А Она демонстрирует нам стоицизм и несгибаемость, эта «зареванная царица». Уходи, герой, если надо. Молча. А любовь остается с ней. Без единого упрека Она провожает его на эти вечные мужские дела, вовсе не собираясь выдирать у судьбы свою долю счастья. Горькая ее мудрость видит вперед — и то, что он «все равно не забудет ее, как сказала одна античная поэтесса», и то, что для этого шалопая «все кончается калиткой». Она предчувствует и самое трагичное — вернувшись к ней, он теперь уже просто «бывшая радость моя», и все кончилось ироническим клеверным зельем, и уже нет, мой свет, времени на то, чтобы все вернуть. Запущенный домик терпеливой улитки уже летит над Итакой, и черная бабочка прокуренных легких тащит героиню в небеса — это ее час, ее плаванье, ее победа. Он злится, а Она нет, просто зовет его с собой — в «Индию духа». И в этом смысле Она, наверное, здесь больше Одиссей, чем Он.
Может быть, все не так драматично. Ну что, собственно, случилось? Все живы. Одиссей вернулся. Дети выросли. Видимость порядка. Жизнь течет своим чередом, и это нормально, ведь героиня все равно знает, что он есть, есть — этот «оглашенный божий пир».
«Я люблю я люблю я люблю все что было и будет и есть…»
Книга. «Колыбельная для Одиссея» — с ее звучащим и искрящимся хаосом, жизненным сумбуром и счастливым захлебом — не только выдохнута, но еще и очень точно сделана, логично выстроена в трех своих частях: «Война», «Острова и матерые земли», «Потоп».
Пафос «Войны» заключен не в прямых высказываниях о несовершенстве мироустройства, а в отдельных трагичных образах-аккордах, держащих нас в состоянии напряжения.

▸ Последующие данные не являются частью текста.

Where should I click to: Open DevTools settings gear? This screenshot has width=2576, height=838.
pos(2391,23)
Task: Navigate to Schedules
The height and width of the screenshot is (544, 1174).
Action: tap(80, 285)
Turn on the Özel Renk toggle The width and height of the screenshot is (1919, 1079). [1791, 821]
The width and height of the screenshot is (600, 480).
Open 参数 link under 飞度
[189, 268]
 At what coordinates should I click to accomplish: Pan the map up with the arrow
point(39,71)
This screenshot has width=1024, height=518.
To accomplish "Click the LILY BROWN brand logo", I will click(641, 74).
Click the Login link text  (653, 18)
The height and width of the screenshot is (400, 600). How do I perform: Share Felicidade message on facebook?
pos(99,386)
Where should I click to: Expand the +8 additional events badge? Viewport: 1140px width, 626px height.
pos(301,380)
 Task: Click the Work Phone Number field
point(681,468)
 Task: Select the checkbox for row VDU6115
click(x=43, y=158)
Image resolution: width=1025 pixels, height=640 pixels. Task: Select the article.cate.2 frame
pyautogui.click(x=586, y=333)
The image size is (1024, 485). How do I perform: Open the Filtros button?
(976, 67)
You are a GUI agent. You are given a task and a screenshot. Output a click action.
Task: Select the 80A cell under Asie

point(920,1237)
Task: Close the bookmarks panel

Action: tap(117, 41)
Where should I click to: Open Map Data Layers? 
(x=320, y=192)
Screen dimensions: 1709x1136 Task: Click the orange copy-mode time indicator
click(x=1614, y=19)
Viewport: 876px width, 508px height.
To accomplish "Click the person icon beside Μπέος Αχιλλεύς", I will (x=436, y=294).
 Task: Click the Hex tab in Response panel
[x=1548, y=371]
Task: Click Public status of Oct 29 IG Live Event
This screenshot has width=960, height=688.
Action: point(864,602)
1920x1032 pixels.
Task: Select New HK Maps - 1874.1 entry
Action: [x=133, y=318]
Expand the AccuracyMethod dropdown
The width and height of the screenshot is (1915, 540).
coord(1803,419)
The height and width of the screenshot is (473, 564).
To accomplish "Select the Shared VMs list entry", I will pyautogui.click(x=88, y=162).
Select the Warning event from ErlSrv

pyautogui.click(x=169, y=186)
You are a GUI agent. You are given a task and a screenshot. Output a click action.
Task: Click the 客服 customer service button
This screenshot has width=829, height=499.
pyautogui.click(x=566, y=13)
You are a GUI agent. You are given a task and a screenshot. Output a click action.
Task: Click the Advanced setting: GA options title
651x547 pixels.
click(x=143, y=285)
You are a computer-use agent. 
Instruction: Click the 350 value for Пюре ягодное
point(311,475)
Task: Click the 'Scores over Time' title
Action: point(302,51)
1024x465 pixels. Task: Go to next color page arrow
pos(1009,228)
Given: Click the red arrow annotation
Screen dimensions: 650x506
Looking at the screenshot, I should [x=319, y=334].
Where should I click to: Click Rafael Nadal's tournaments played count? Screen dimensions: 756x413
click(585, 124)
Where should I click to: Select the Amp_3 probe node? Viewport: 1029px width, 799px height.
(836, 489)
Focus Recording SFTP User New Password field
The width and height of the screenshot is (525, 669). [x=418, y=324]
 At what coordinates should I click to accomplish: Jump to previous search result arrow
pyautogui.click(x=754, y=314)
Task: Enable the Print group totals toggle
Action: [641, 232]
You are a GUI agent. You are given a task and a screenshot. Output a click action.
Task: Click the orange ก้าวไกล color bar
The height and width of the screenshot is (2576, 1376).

Диапазон — от зареванной царицы до ботанического ножа, снящегося людям-растениям. В этом пространстве одинаково значимы мертвые пули в степи и почтальон с похоронкой, поверженный Голиафом Давид и разбойное ворбонье лицо державы, память-бабочка с оторванной головой и точечный огонь бессмертника на приморском склоне — все эти бытовые и фантасмагорические детали создают ощущение того «кругового озноба», в котором существует «мир, занятый любовью и войной».
В «Островах и матерых землях» (кстати, цитата из Гомера) пульсирует тема плаванья — путешествия в пространстве и во времени, и куда бы ни удавалось вырваться автору-герою, в Японию ли, Грецию или Гефсиманию, предстать перед нами лунатиком, рыцарем, Верленом или кем-то другим, — везде сквозь эти пестрые, почти театральные эпизоды видна главная драматургическая линия книги — поиски себя. Центральное, осевое стихотворение «Зеркало» еще раз служит подтверждением тому, что поэзия Ермаковой — явление отчасти оптическое. Лежащая на боку восьмерка (символ бесконечности) и пыльное зеркало, в которое вглядывается поистершийся железный век, а значит, каждый из нас, — магические атрибуты, возможный символ нашего вызволения из экзистенциально опасной и логически неразрешимой ситуации. И с этого переломного момента у книги как будто бы появляется второе дыхание, и медленно, исподволь трагическая мелодия обретает оптимистические ноты. «Ласточка, пой, не страшись!» — и она нам поет на фоне всепожирающего державинского жерла, и пульсирующие бабочки-однодневки полны жизнью, которая «валит-кишит», и римские легионеры во сне становятся первыми учениками Христа, а упрямый Улисс все равно, перебрав все варианты, возвращается домой, ибо, как ни крути, только там можно решить все проблемы с самим собой.